Prof. Dr. Kumbaroğlu, her iki onayın da beklendiğini ancak bu tür durumlarda son ana kadar bir sürpriz olabileceğini belirterek, hem ABD’nin hem de Rusya’nın farklı adımlarla enerji masasında ellerini güçlendirmek istediğine dikkati çekti.
Türk Akım projesinin Avrupa’ya gaz taşıyacağını hatırlatan Prof. Dr. Kumbaroğlu, “Türkiye sadece transit ülke olmamalı. Hattın devam edeceği Güneydoğu Avrupa rotası üzerinde söz sahibi, girişimci ve yatırımcı olmalı. Burada ‘kardeş ülke rotası’ kapsamında Makedonya, Arnavutluk, Kosova ve Bosna Hersek öne çıkıyor ve devamında boru hattının AB’ye tekrar giriş noktası Hırvatistan oluyor. Türkiye-AB işbirliğinin Türk Akım’ın devamı kapsamında Hırvatistan üzerinden gelişmesi mümkün” dedi.
“Türkiye enerjide AB’nin son şansı olabilir!”
Avrupa kıtasının en önemli sorunlarından birinin enerji tekeli olduğunu ifade eden Prof. Dr. Kumbaroğlu, şöyle devam etti:
“Onlar tekelin kırılmasını istiyor, biz de kendi sınırımızda gazlar birleşsin istiyoruz. Aslında iki tarafın da çıkarı söz konusu. Türk-Yunan sınırında hem Azeri gazı hem Rus gazı hem de farklı kaynaklar olabilecek. Eğer Avrupa enerjide Rusya tekelinden kurtulmak istiyorsa var gücüyle Türk Akım projesini desteklemeli. Diplomatlarımız bu konuyu çok iyi özümsemeli ve Avrupalı müttefiklerimize en iyi şekilde anlatabilmeli.”

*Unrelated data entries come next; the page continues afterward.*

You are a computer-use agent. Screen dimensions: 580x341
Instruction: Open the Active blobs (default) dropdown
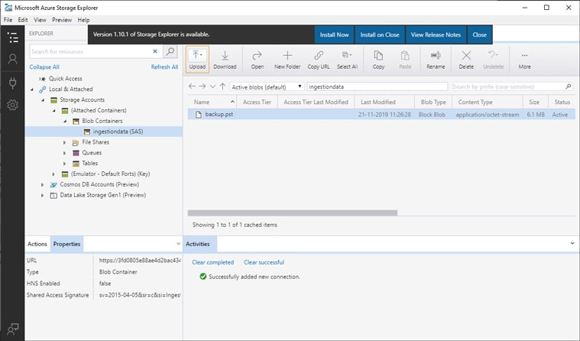pos(267,86)
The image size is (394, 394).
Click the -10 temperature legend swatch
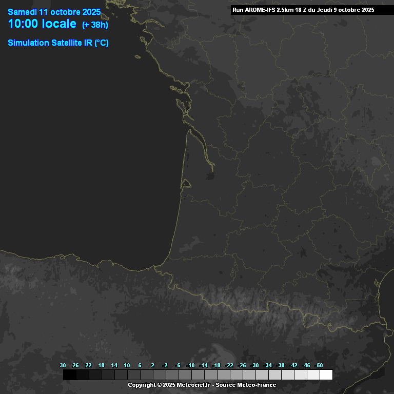coord(198,375)
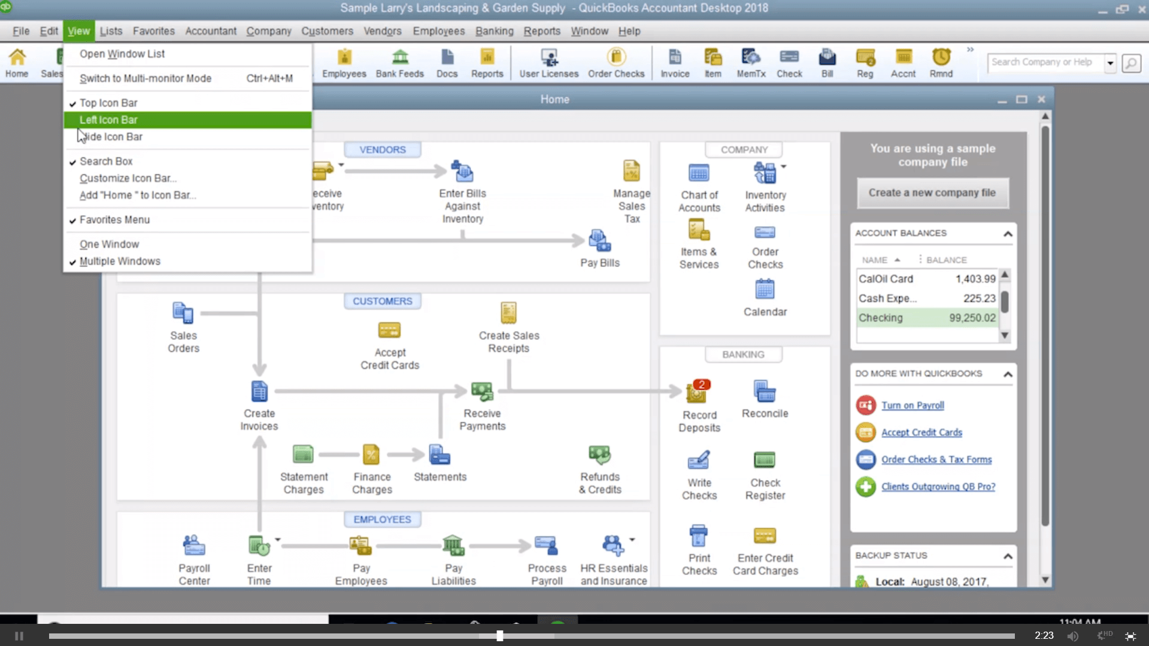
Task: Open the Rmnd reminders toolbar icon
Action: click(x=940, y=62)
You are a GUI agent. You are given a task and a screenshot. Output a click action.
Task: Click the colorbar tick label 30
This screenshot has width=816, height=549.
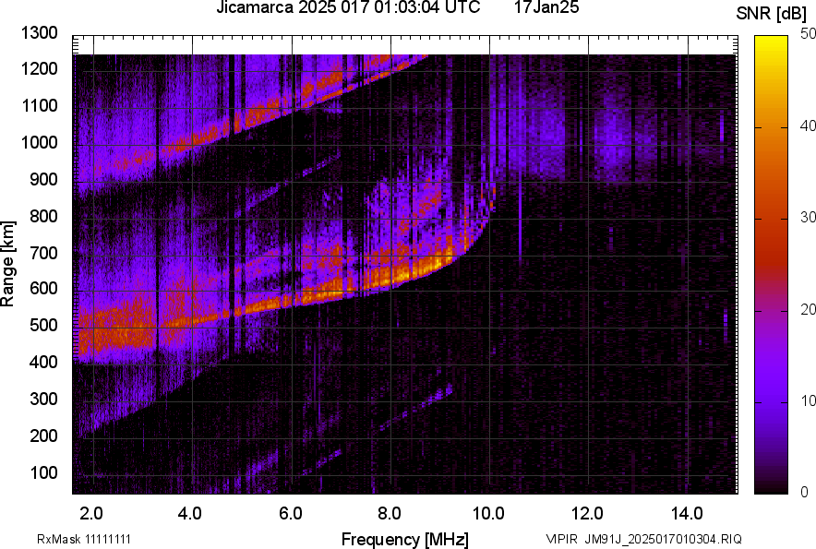pyautogui.click(x=808, y=217)
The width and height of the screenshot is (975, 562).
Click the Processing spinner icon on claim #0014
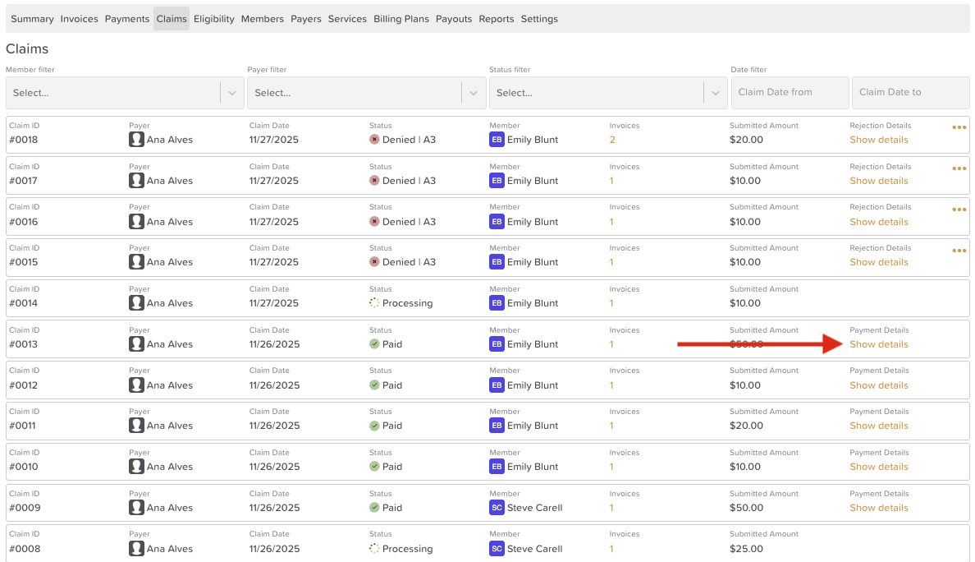[374, 303]
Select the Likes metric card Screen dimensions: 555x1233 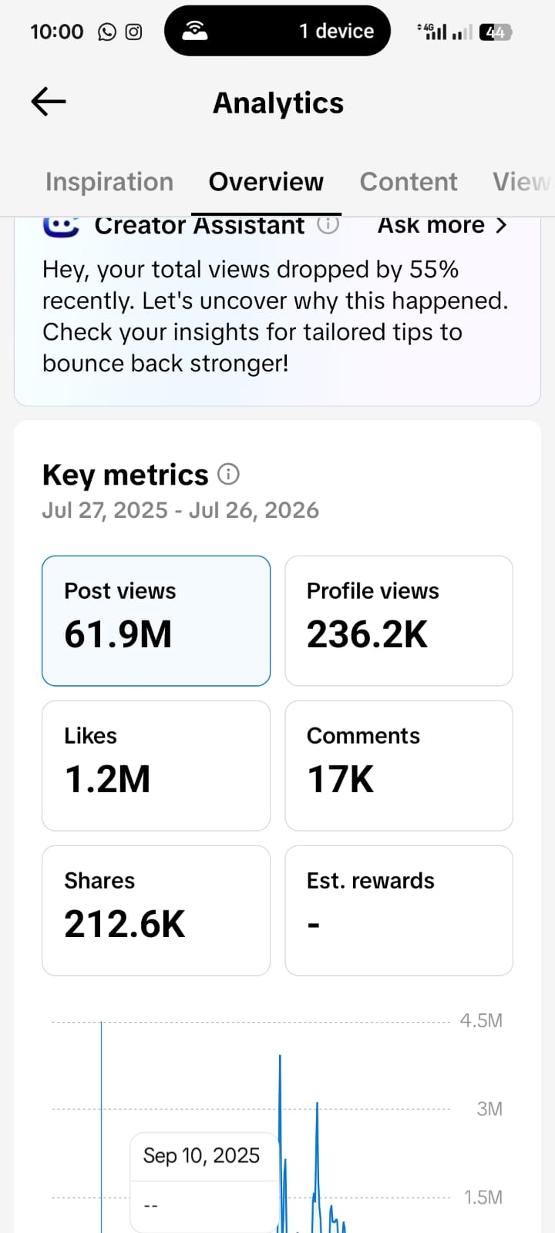156,765
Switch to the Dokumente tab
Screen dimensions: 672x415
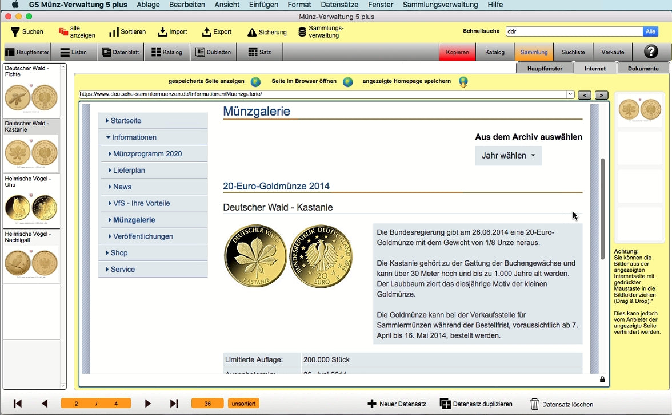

“ABD-Rusya enerji üzerinden yakınlaşıyor!”
Prof. Dr. Kumbaroğlu ayrıca, Rex Tillerson’ın ABD Senatosu’nun onayını alarak Dışişleri Bakanı olmasını ‘ABD’nin makas değişimlerinden biri’ olarak gördüğüne belirterek, şunları söyledi:
“Ukrayna krizinin ardından ABD-Rusya restleşmesinden ABD’li enerji şirketleri ciddi zararlar gördü. Şimdi o şirketlerden birinin eski CEO’su ABD yönetiminin en önemli koltuklarından birine oturdu. Tillerson’ın Rusya Devlet Başkanı Putin ile samimiyeti bilinen bir gerçek. Yakın geçmişte söylediği ‘Erdoğan ile yeniden çalışmalıyız’ açıklamasını da buna eklersek ABD’nin Türkiye ve Rusya ile yeniden yakınlaşma dönemine girmesi sürpriz olmaz. 1 Şubat’ta alınan bu iki karar ülkemiz için ‘enerji ekonomisi ve diplomasisinde eski dostlarla eski günlere dönmek’ anlamına da geliyor. Umarım önümüzdeki dönemde Türkiye-ABD-Rusya işbirliği farklı alanlarda da gelişir ve bölgemize olumlu yansımaları olur.”